Hello.
One of my clients has been trying to set up QoS properly for traffic handling/shaping based on firewall rules and traffic matching. This is so we can rate limit certain traffic to a specific traffic speed/cap based on destination so as not to exhaust the tiny pipe of 75Mbps.
There is an XG at both sides of the network, and we are trying to rate-limit traffic at one of the remote offices. The specific traffic we want to rate limit is over an IPSec point-to-point tunnel between the machines.
The rules were set up as follows in this ordering:
SRC | DST | What/Svc | QoS Pri | QoS Guarantee-Limit |
LAN, 10.1.18.20 | VPN, 10.1.2.200, 10.1.2.206, 10.1.2.25 | Any | 1 |
30Mbps - 50Mbps Shared |
LAN, 10.1.6.0/23 | VPN, 10.1.123.0/24 | RDP | 1 | |
MGMT, Any Host | VPN, 10.1.2.20 | Any | 2 | 10Mbps-40Mbps * |
Any Zone, Any Host | VPN, 10.1.2.20 | tcp/7447 | 4 | 10Mbps-40Mbps * |
Any Zone, Any Host | VPN, Any | Any | 3 | 10Mbps-40Mbps * |
VPN,MGMT,LAN |
WAN, Any | Any | 7 | 10Mbps-40Mbps * |
* Because of the different QoS priorities each of the starred items is its own separate traffic shaping policy
When we implemented these rules, however, we discovered that, in fact:
- Traffic between the two networks (local branch office and remote over the IPSec tunnel) failed to work for the QoS 3 rules - Windows systems remote-profile syncing across the VPN tunnel couldn't reach the profile shares server on the remote side with a timeout, and it broke Windows logons.
- Traffic within one of the *same* VLANs on the network appeared to cease flowing between systems on the same VLAN.

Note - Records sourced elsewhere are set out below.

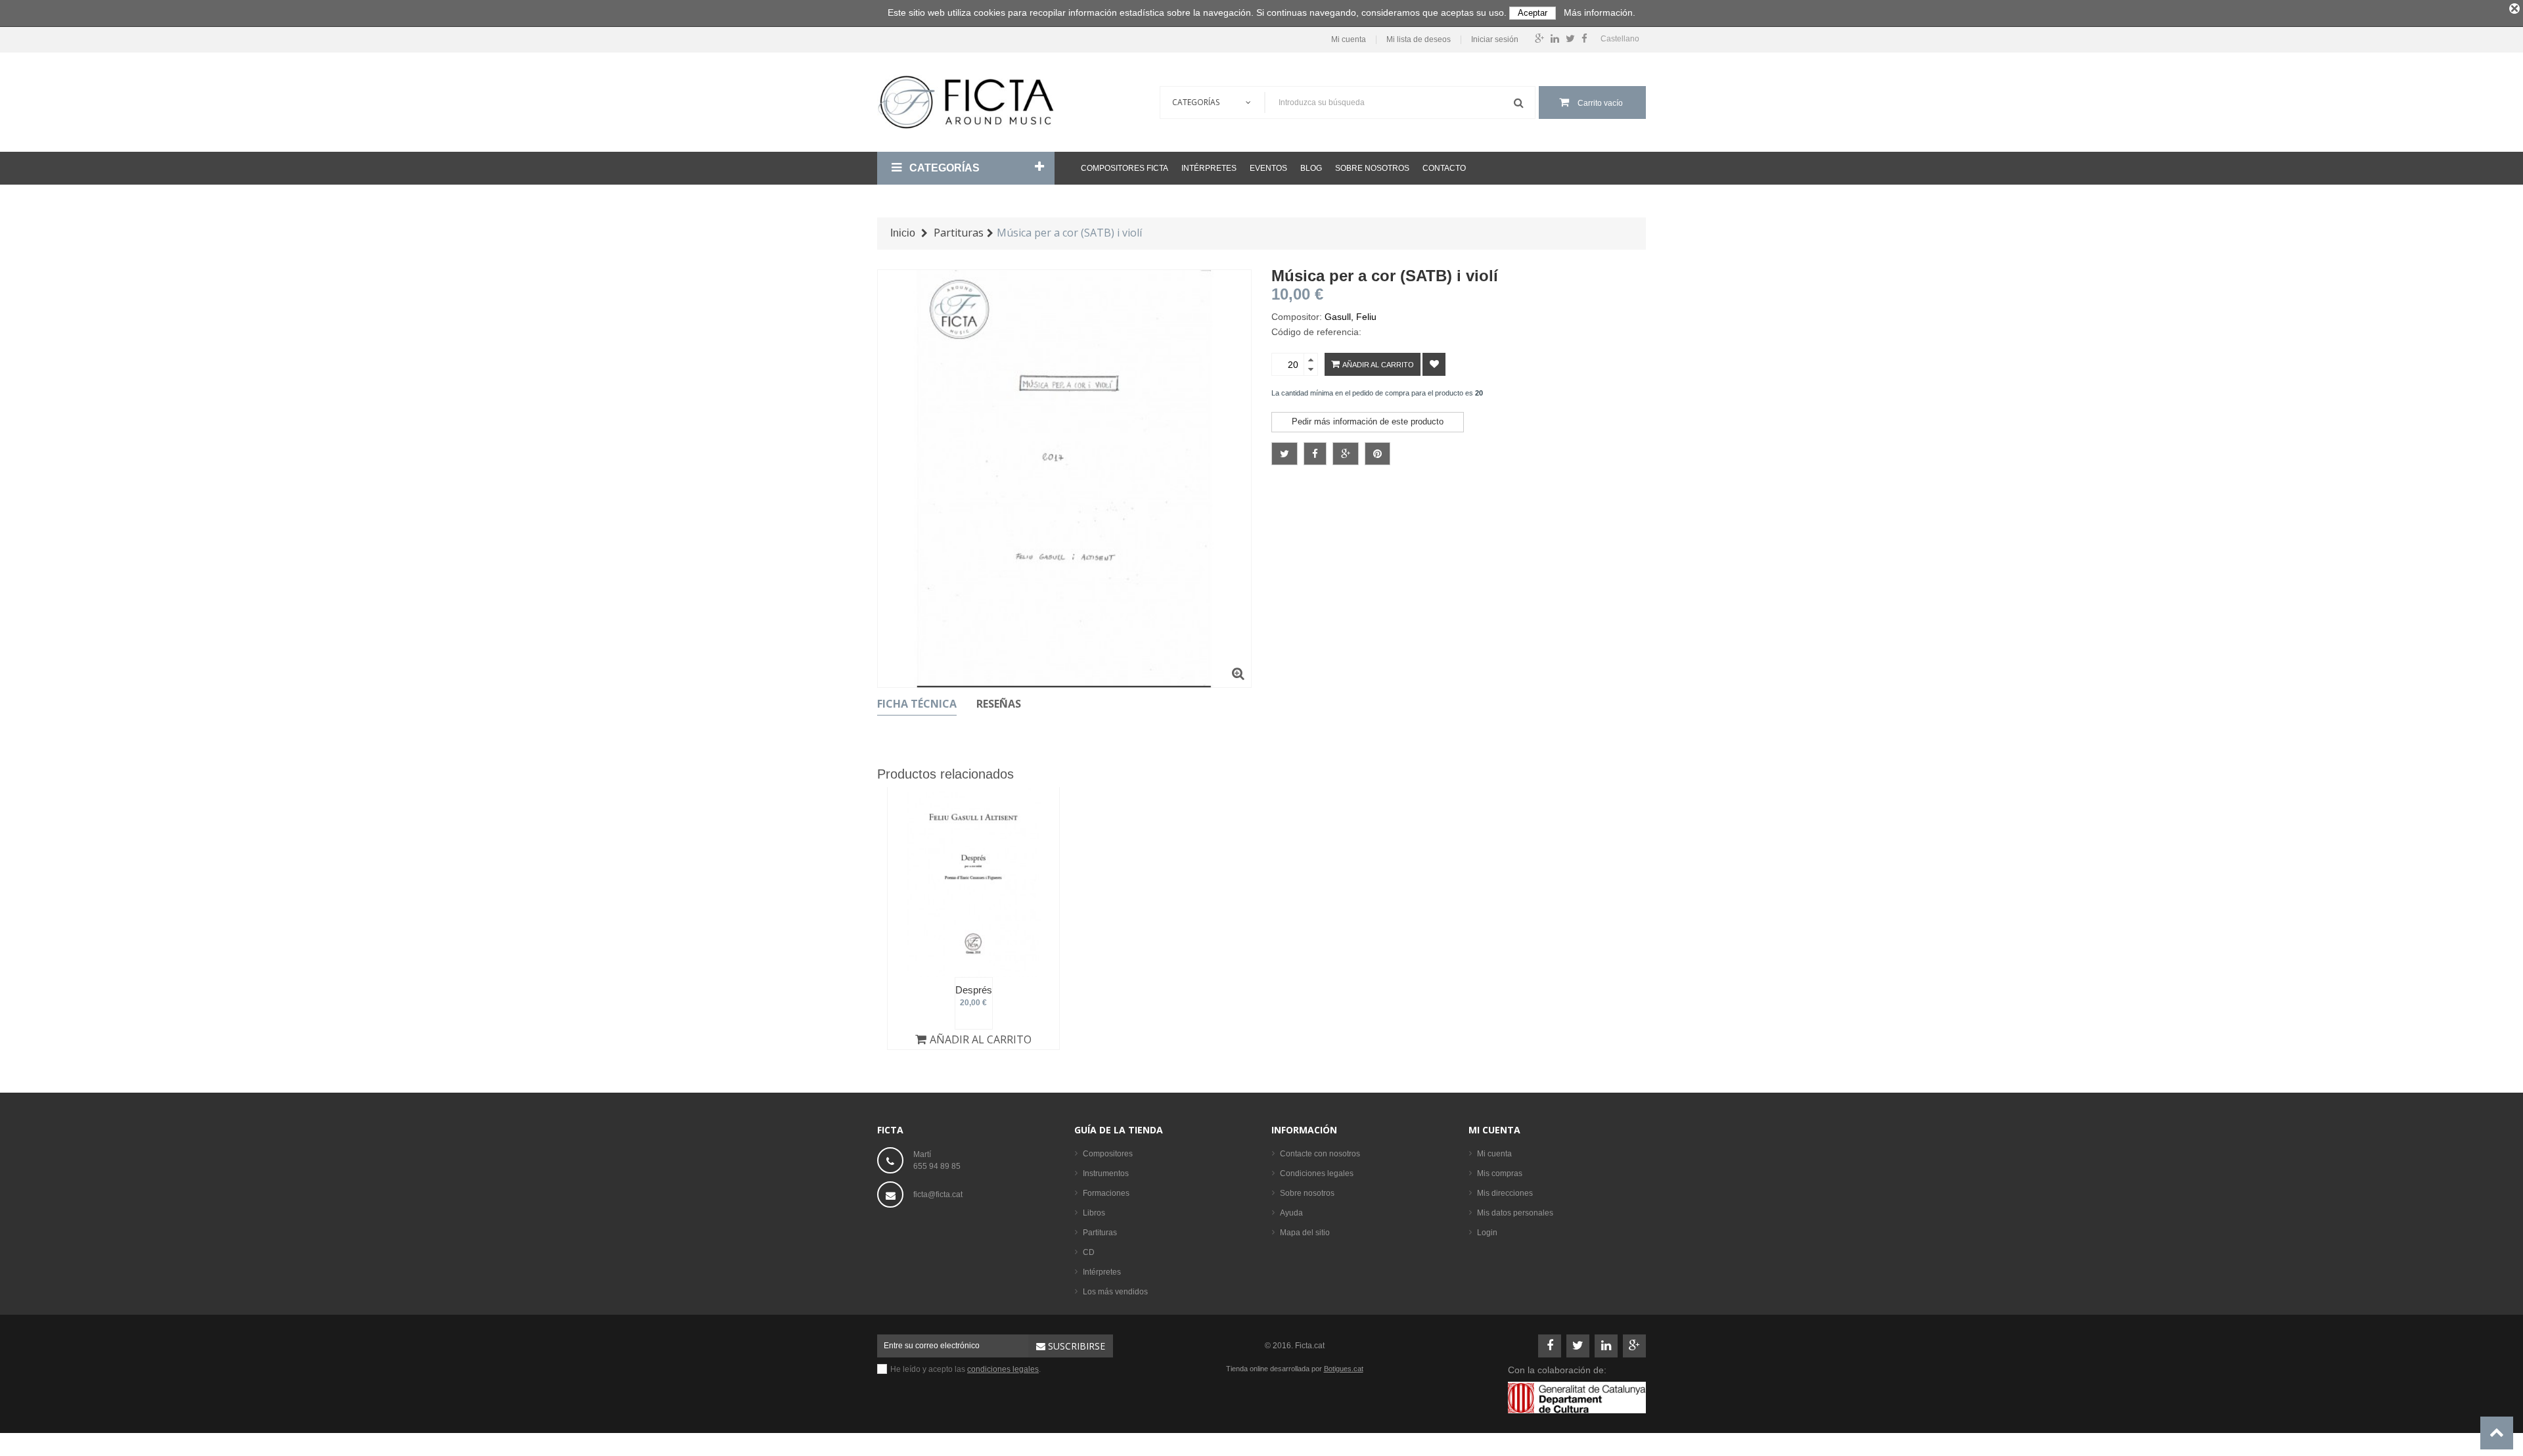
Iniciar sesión (1494, 39)
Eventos (1268, 168)
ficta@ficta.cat (938, 1194)
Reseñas (998, 703)
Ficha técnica (917, 703)
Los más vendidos (1115, 1291)
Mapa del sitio (1305, 1232)
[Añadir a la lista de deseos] (1433, 364)
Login (1487, 1232)
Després (973, 989)
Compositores (1108, 1153)
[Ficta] (966, 102)
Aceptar (1532, 13)
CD (1089, 1252)
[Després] (973, 882)
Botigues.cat (1343, 1369)
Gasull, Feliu (1350, 316)
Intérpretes (1209, 168)
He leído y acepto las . (965, 1369)
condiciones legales (1003, 1369)
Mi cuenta (1348, 39)
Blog (1311, 168)
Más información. (1599, 12)
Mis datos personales (1515, 1212)
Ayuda (1291, 1212)
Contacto (1444, 168)
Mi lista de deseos (1418, 39)
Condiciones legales (1316, 1173)
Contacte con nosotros (1320, 1153)
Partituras (1100, 1232)
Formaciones (1106, 1193)
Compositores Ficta (1124, 168)
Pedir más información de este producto (1367, 421)
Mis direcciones (1505, 1193)
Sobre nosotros (1372, 168)
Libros (1094, 1212)
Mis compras (1499, 1173)
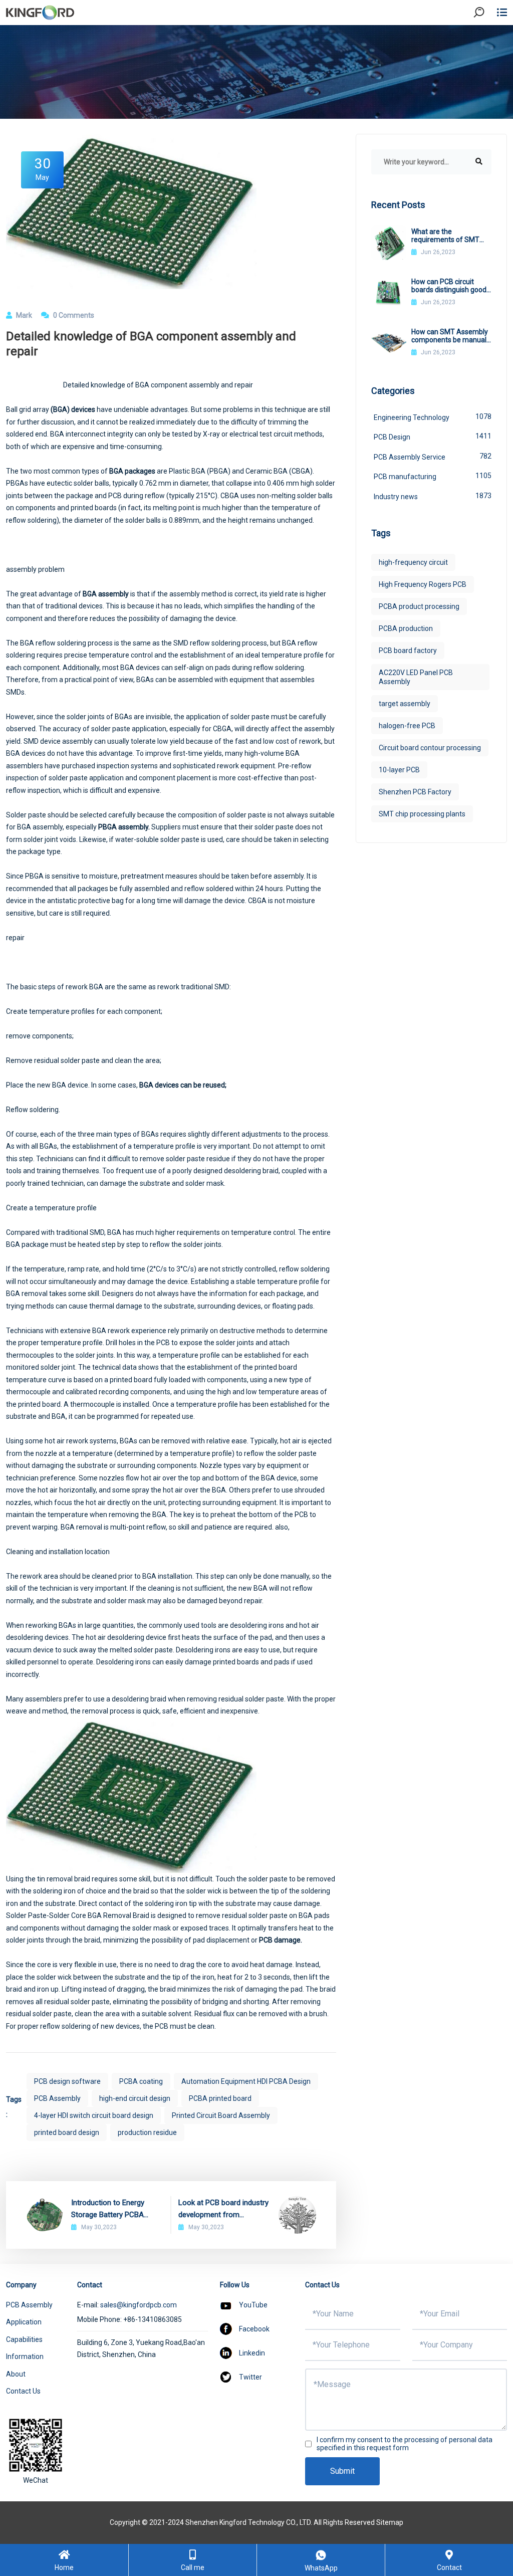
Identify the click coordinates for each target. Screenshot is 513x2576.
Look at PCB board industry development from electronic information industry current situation (223, 2209)
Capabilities (24, 2339)
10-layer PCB (399, 770)
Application (24, 2322)
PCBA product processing (419, 606)
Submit (342, 2471)
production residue (147, 2132)
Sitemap (389, 2522)
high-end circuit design (134, 2098)
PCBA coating (141, 2081)
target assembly (404, 704)
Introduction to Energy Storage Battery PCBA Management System (107, 2209)
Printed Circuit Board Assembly (221, 2115)
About (16, 2374)
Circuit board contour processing (430, 748)
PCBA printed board (220, 2098)
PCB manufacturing (432, 476)
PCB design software (67, 2081)
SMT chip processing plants (422, 814)
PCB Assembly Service (432, 456)
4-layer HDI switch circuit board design (93, 2115)
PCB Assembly (57, 2098)
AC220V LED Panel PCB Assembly (416, 677)
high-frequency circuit (413, 562)
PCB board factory (408, 651)
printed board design (66, 2132)
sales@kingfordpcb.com (138, 2305)
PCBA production (406, 628)
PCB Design (432, 436)
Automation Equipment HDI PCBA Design (246, 2081)
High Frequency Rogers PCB (422, 584)
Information (25, 2356)
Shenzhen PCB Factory (415, 792)
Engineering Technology (432, 416)
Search (487, 40)
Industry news (432, 496)
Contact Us (23, 2391)
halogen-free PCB (407, 726)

With regards to issue #2, this makes zero logical sense as to why traffic in the same VLAN that does NOT pass through the firewall (therefore, only the VLAN on the remote office side is going to itself), is breaking. Does anyone know if the QoS rules as defined (which we put ahead of all other rules - none of which have QoS rules - so we could 'test' and then 'disable' if the rules stopped working) would have contributed to intra-VLAN packet failures of this type?
As for #1, I can only attribute QoS filtration to this.
When all QoS rules were disabled, *everything* went back to normal functionality.
I can provide information and setup details here if necessary, though I'll have to sanitize it for my client's privacy.
Does anyone have any ideas what went wrong here?
This thread was automatically locked due to age.